Steve Doocy: This Thanksgiving, here's what NOT to do with your turkey (a lesson from my in-laws)

"The Happy Cookbook" that I wrote with my wife Kathy, is a celebration of the foods that make America smile. These are recipes that when you see them or you think about them, they trigger something in the nostalgia department of your brain and you’re instantly transported back to a certain place in time. With Thanksgiving right around the corner, I must confess our cookbook has the best turkey recipe you’ll ever find.

This is the turkey recipe that 1980’s TV sitcom dad, Alan Thicke loved. I met him 30 ago when I was hosting House Party on NBC, Alan was one of the biggest TV stars in the world and I was humbled that he came to watch me do my show at 30 Rock, in the legendary 8-H Studio, which today is the home of Saturday Night Live.

Years later Alan and I would play tennis at the Chris Evert Pro Celebrity Tennis Classic in Boca Raton, which is a terrific fundraiser and wild weekend for the players. Alan was super competitive and when we would play doubles tennis, he knew the quickest way to score a point was to hit the ball directly to me.

Last year, after Alan died, Kathy and I were having dinner with his wife Tanya and she told us something we didn’t know about him—that his happiest meal of the year was always turkey. Why? Tanya says Alan loved the holiday season and the smell of the bird baking made him euphoric. Tanya would make this recipe (her mother’s) not just for Christmas, but also Thanksgiving, (US and Canadian) and his birthday.

The secret is you marinate the bird overnight in vermouth. It is so juicy and delicious and truly the best turkey we’ve ever had. It is prominently featured on page 177 in the Holiday section of our cookbook as the lone turkey recipe.

But it’s not the only turkey story in the cookbook. Kathy’s mother Lil, wasn’t a big home cook, she occasionally cooked hamburgers or grilled chops but her specialty was baking a turkey in a brown paper bag. Yes, the kind of paper bag from the grocery store checkout. Amazingly, the bag kept the bird ‘moist and tender’, Lil would explain to people who’d ask why the bag didn’t catch on fire:

“It just doesn’t” she’d reply, every time.

Turns out it was simple science. She cooked the bird at 350 degrees and paper doesn't combust until 451 degrees. If she’d had an extra glass of Chardonnay and accidentally set the oven a bit hotter it would have been a different story.

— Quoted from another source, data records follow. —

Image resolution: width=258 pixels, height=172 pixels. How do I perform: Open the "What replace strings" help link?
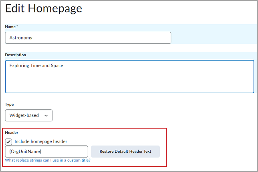(48, 160)
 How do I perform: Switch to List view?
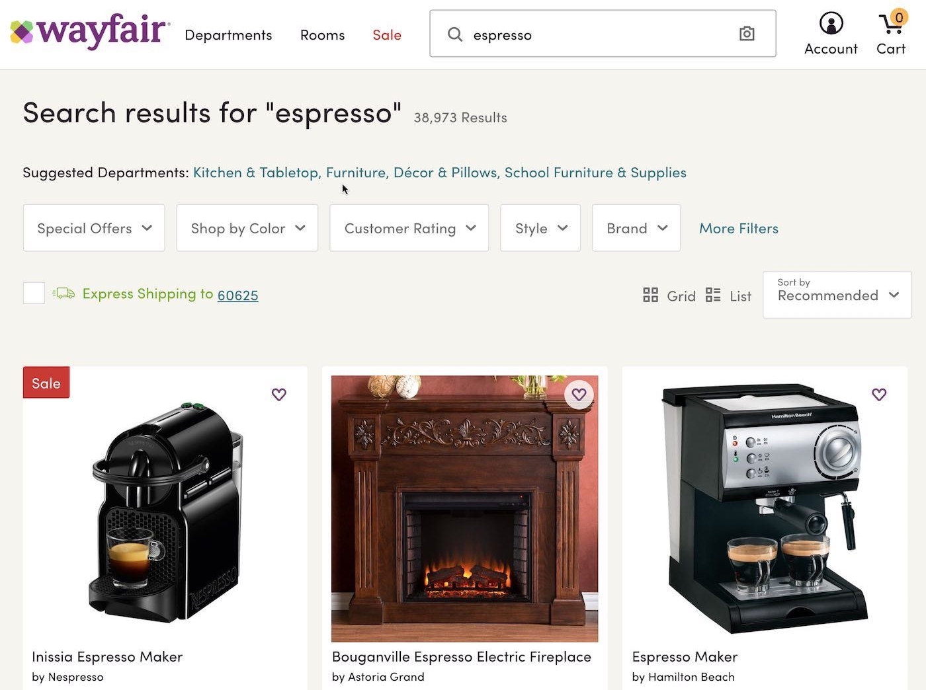click(728, 295)
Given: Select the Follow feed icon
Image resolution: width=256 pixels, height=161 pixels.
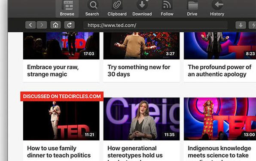Looking at the screenshot, I should click(x=167, y=5).
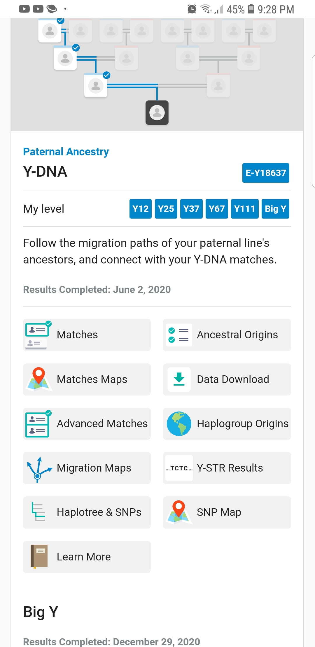This screenshot has height=647, width=315.
Task: Select the Y37 level badge
Action: point(191,209)
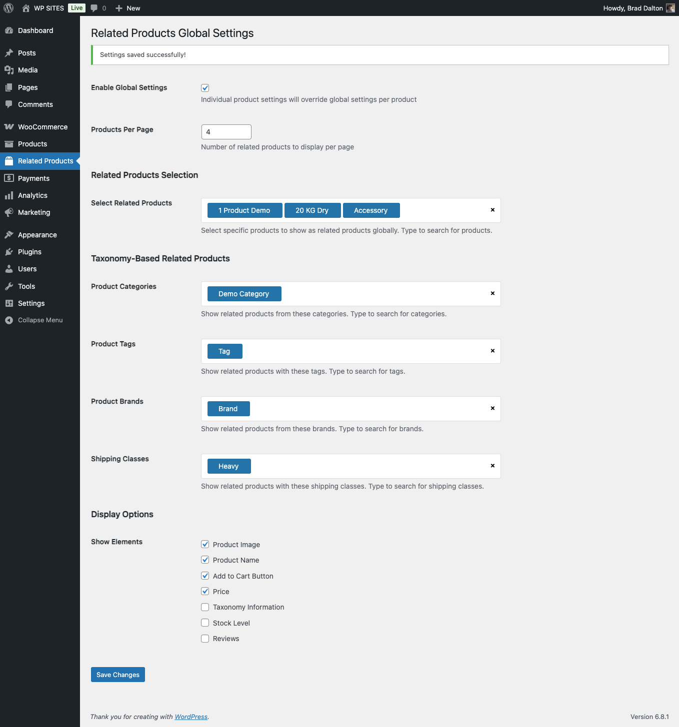
Task: Click the Save Changes button
Action: 118,675
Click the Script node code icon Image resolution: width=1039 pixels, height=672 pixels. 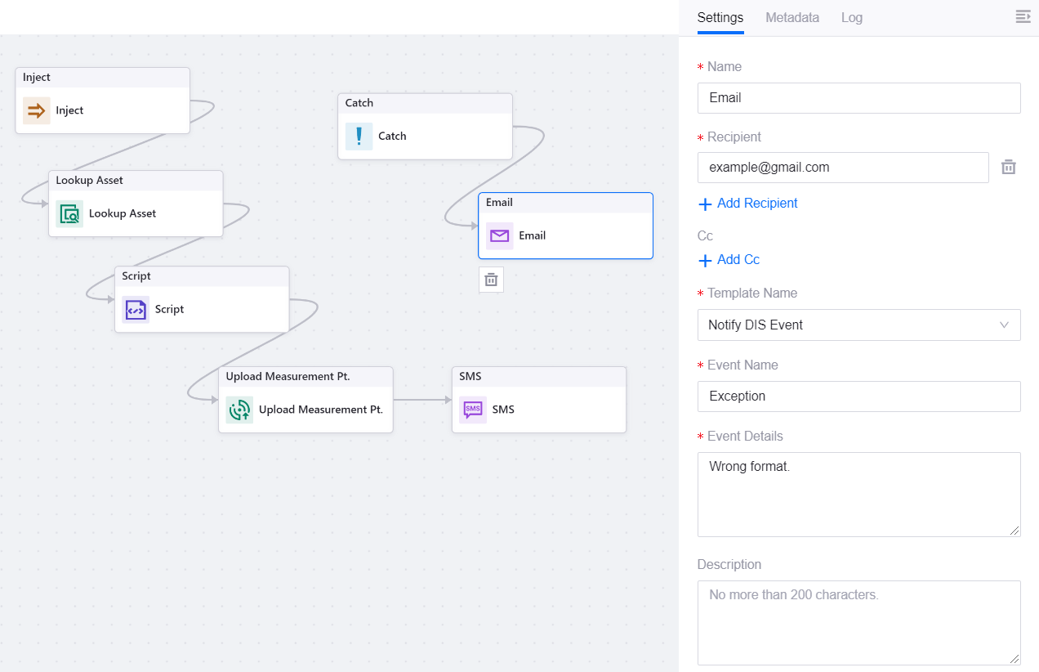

The bag bird was kind of her specialty, until one fateful Thanksgiving. Kathy’s father was carefully removing it from the oven, and then from the super-hot bag, when it slipped out of his hands, leaving a foot-wide grease slick on the kitchen floor. My father-in-law lunged at the bird as it hit the linoleum, his foot skidded on the grease, and boom, down he went. Seeing the turkey she’d spent all day roasting on the floor, Lil approached the now-upside-down-but-still-perfect-looking bird, with an outstretched hand to retrieve it, but thanks to the combination of gravity, speed and turkey grease, boom, down she went.

Disgusted by these kitchen amateurs, Kathy’s 75-year-old, Bronx-born grandmother went to show them both how it was done. She was able to get a single hand on a drumstick before boom, she, too, slipped and joined her family on the floor. Had the Medic Alert been invented back then, somebody would have pushed the button and an EMT would have arrived in five minutes to a bizarre scene of half the family splayed out on the kitchen floor as if they were pins in a game of human bowling.

That was the last time Lil ever baked a turkey in a bag.

Actually, she pretty much stopped cooking all together which meant the next Thanksgiving, they got take out and a chiropractor did not have to make another emergency house-call to their kitchen.